4.2. Das anrechenbare Einkommen umfasst die Einnahmen und anrechenbaren
Vermögensanteile der Haushaltseinheit bereinigt durch die anerkannten Abzüge (§
7 Abs. 2 SoHaG). Das Gesetz überlässt es dem Verordnungsgeber, die Einnahmen,
Vermögensanteile und Abzüge näher zu umschreiben (§ 7 Abs. 3 SoHaG).
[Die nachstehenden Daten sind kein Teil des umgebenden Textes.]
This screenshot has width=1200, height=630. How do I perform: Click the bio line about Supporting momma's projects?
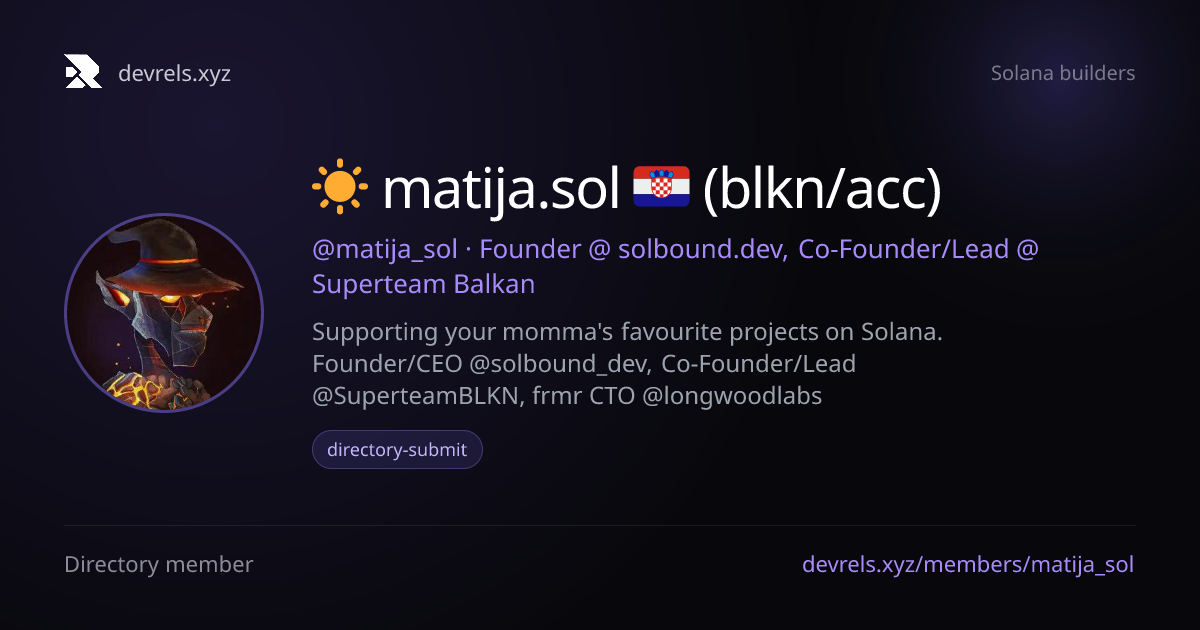[x=627, y=332]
Das
anrechenbare Einkommen umfasst zunächst die tatsächlichen Erwerbseinkünfte.
Dazu gehören bei einer unselbstständigen Erwerbstätigkeit alle Erwerbseinkünfte
in Geld und Naturalien sowie Erwerbsersatzleistungen (§ 16 lit. a SoHaV). Bei
einer selbstständigen Tätigkeit umfassen die Einnahmen den Gewinn gemäss
Steuerverfügung (§ 16 Abs. 1 lit. b SoHaV).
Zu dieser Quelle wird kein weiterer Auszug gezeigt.